# Netgear N300 wnr2000v3 als Wlan-Repeater



## Remme (29. März 2013)

Hi allerseits,

ich wollte mein Wlan-netzwerk erweitern und habe meines Wissen im Internet einen WLAN-Repeater von Netgear bestellt. Jedoch kam nun ein WLAN-Router. Auf der Internetseite von Netgear steht das man diesen auch als Repeater verwenden kann.

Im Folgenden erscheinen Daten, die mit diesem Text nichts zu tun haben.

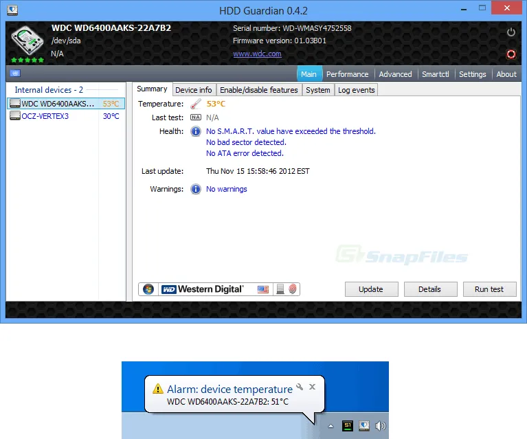Click the wrench icon in the alarm balloon

pyautogui.click(x=299, y=387)
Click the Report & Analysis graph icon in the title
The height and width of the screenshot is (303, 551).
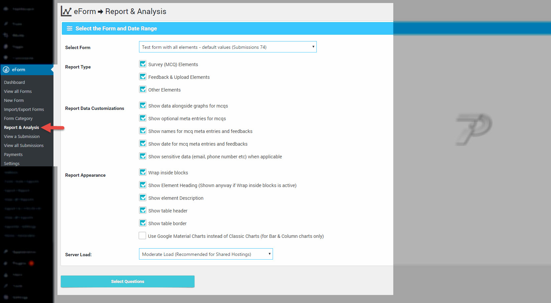(x=66, y=11)
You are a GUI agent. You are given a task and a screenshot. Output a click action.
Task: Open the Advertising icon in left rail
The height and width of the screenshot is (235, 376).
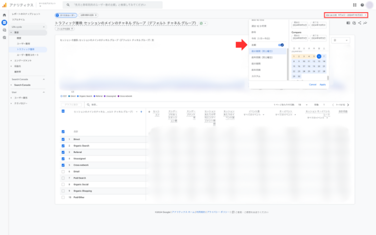click(4, 36)
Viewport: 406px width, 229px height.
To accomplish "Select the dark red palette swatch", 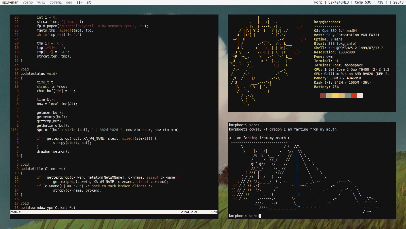I will pyautogui.click(x=323, y=96).
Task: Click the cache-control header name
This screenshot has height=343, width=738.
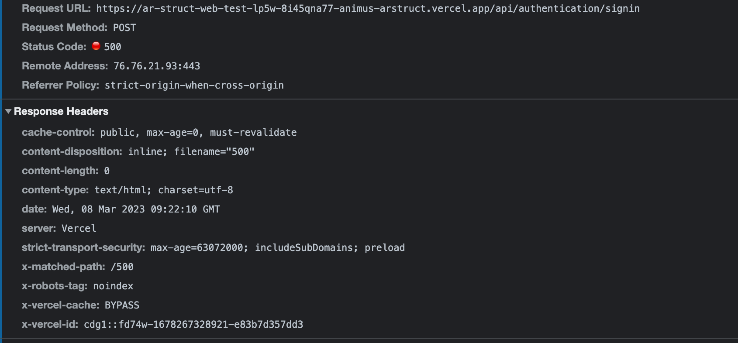Action: [x=57, y=132]
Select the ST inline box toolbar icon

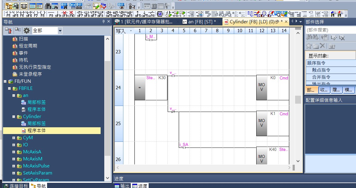coord(160,14)
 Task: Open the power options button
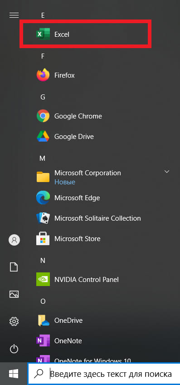pyautogui.click(x=14, y=349)
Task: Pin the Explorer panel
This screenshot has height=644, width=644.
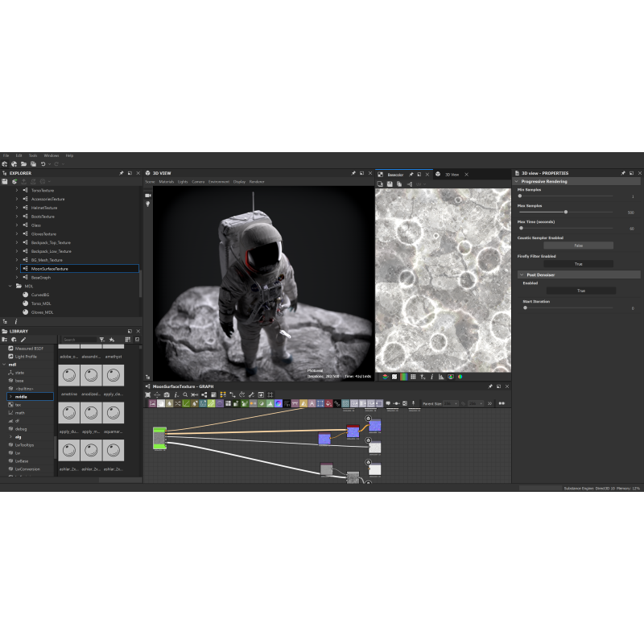Action: [122, 173]
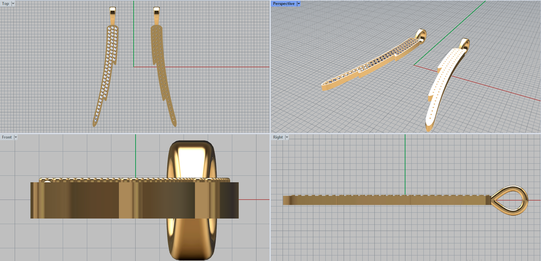This screenshot has height=261, width=541.
Task: Click the diamond pendant's bail in Perspective view
Action: tap(421, 35)
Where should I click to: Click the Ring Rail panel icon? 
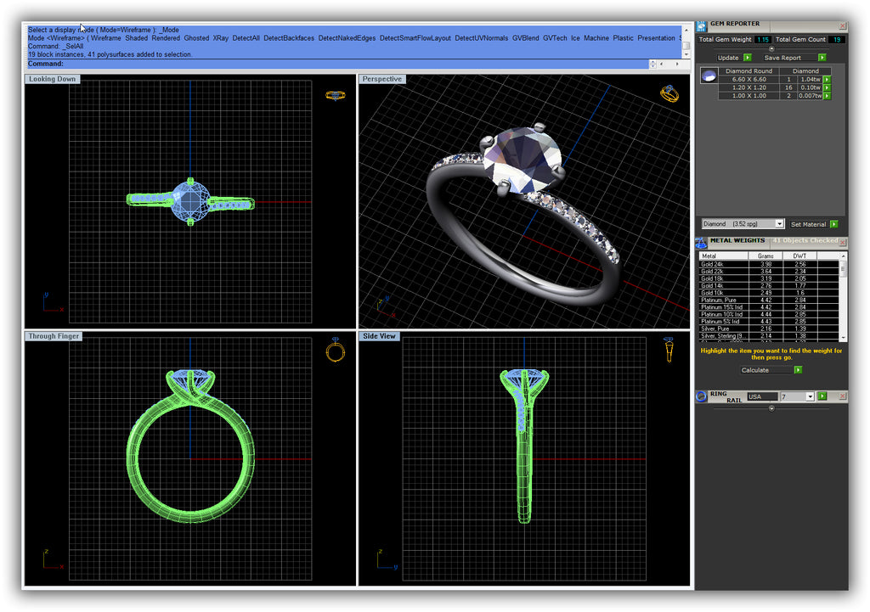pos(702,396)
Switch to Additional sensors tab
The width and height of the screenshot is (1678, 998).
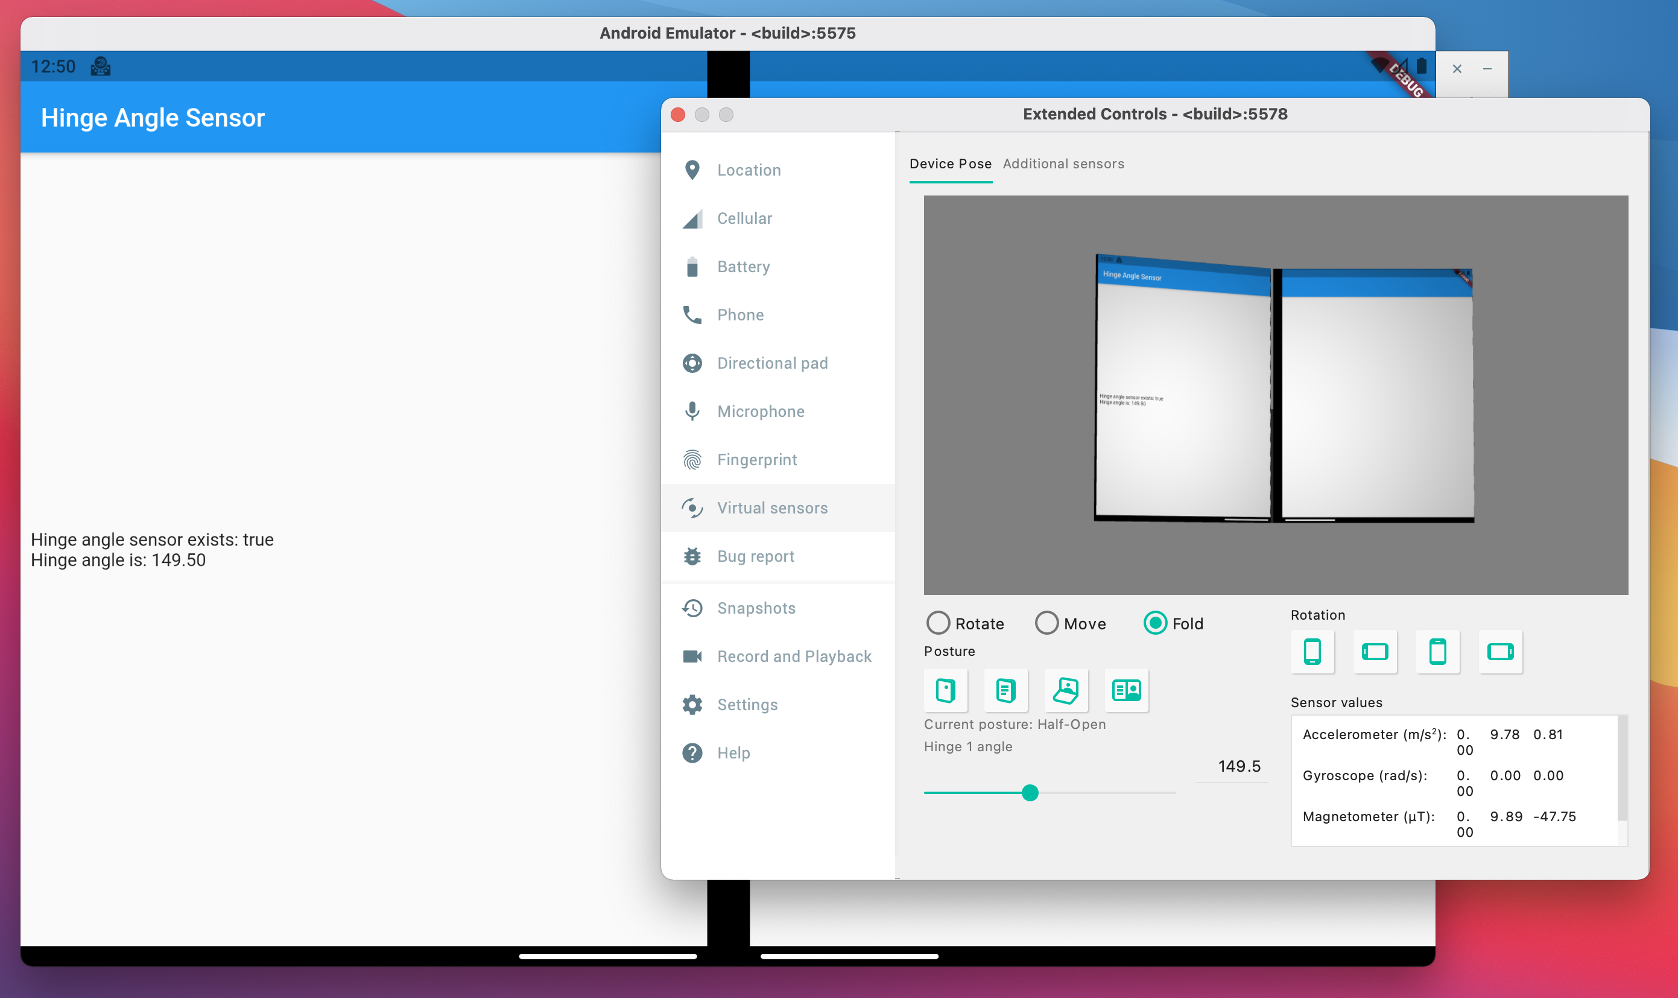coord(1062,164)
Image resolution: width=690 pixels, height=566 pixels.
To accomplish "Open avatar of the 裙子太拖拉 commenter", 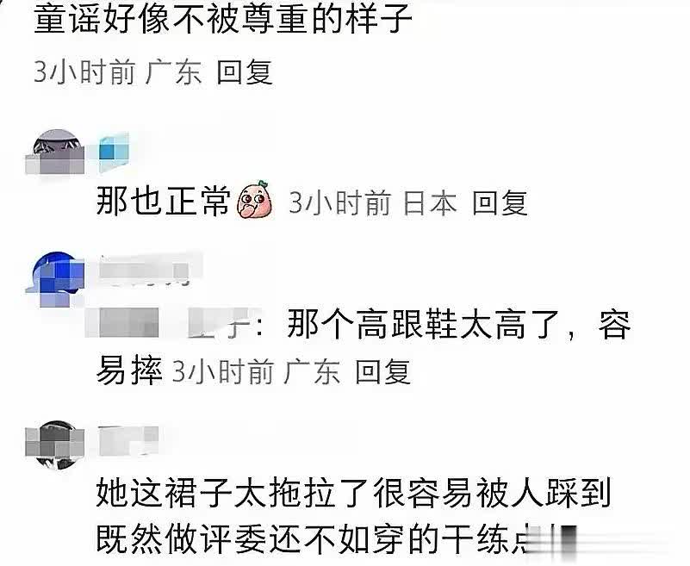I will point(55,445).
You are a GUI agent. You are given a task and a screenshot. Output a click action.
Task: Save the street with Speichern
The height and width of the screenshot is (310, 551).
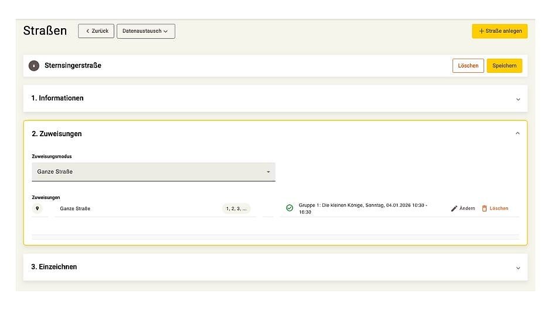pyautogui.click(x=504, y=66)
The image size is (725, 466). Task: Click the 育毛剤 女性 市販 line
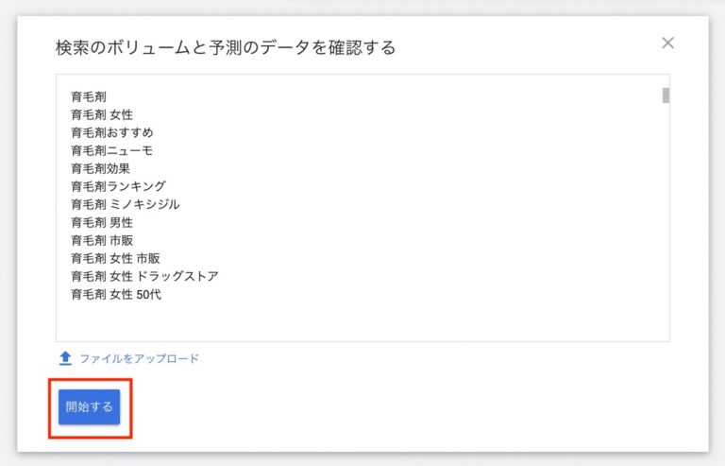click(116, 258)
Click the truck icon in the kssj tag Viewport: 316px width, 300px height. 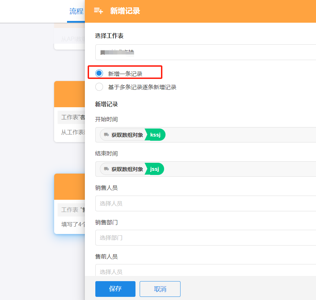click(x=106, y=135)
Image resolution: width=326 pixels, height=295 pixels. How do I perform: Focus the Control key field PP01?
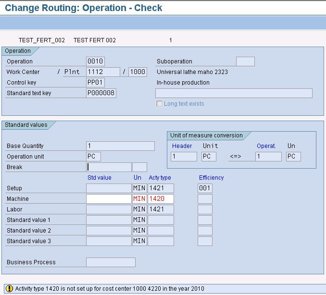point(95,83)
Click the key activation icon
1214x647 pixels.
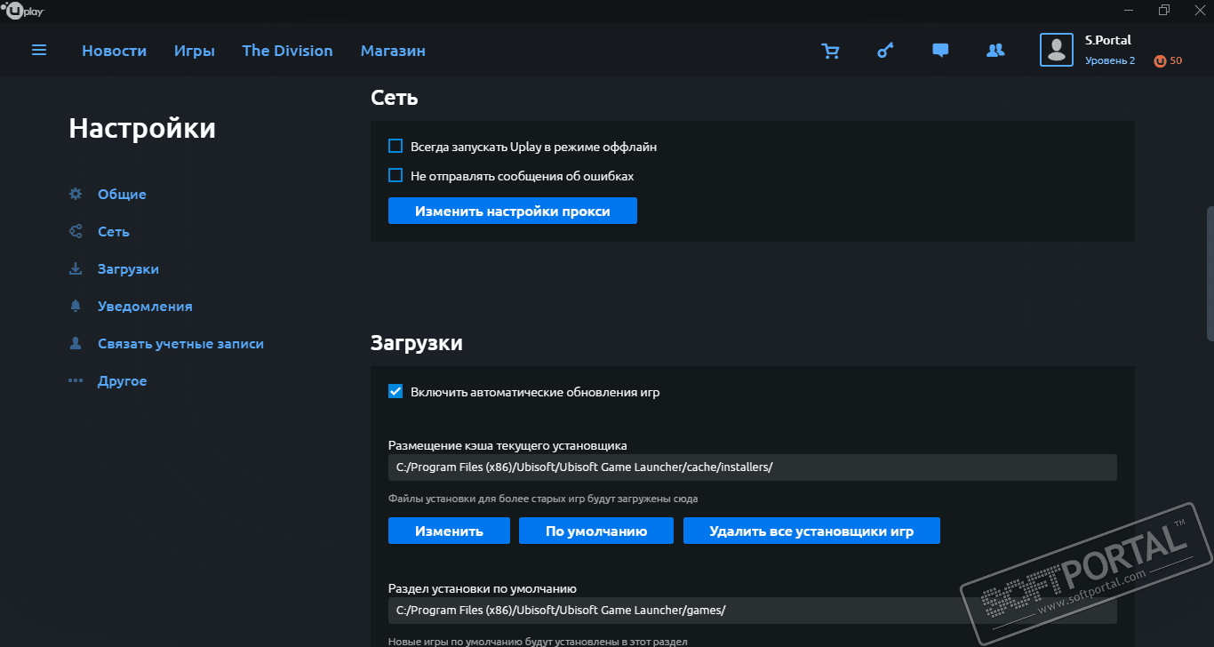(885, 51)
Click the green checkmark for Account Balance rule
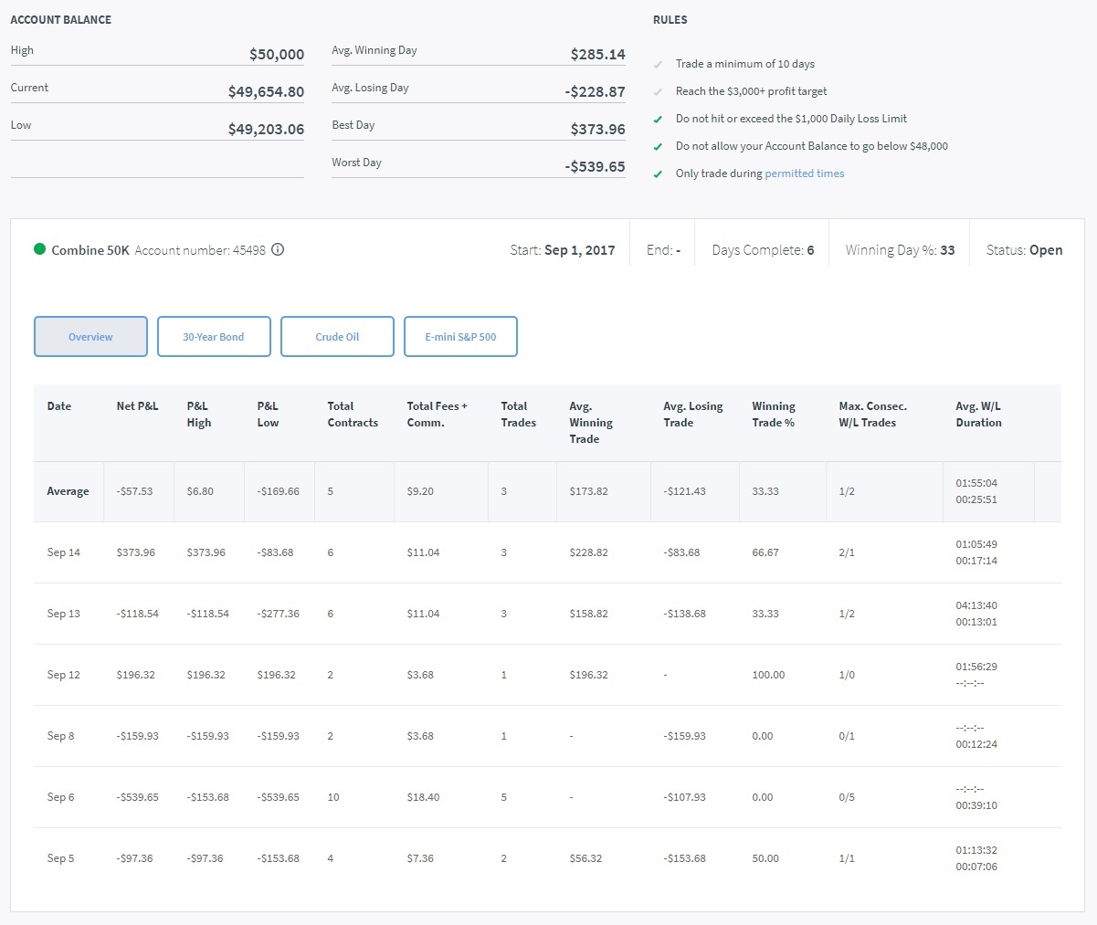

Leider bekomme ich nur die Methode hin in dem ich ein LAN-Kabel zwischen Router und N300 ziehen müsste, was ich gerade durch den Einbau eines Repeaters verhinden wollte.

Hardware: 
Router: Easybox 800 von Vodafone
Repeater: Netgear n300 wnr2000v3


Hat jemand von euch eine Lösung oder eigene Erfahrungen damit gemacht?
Würde mich über eine Antwort freuen.

LG Remme


----------



## hendl (23. Juni 2013)

Falls es noch interessant ist 
Ich habe den gleichen und bei mir funktioniert er wunderbar.
Einfach per Lan am PC oder Laptop anstecken unter Windows sollte dann eine Meldung kommen das du dich bei einer Webseite anmelden sollst mit den Userdaten dort angekommen scannt er dann alle verfügbaren WLAN Signale. Wenn dies geschehen ist kannst du deins auswählen Key eingeben und fertig.
Lg hendl


----------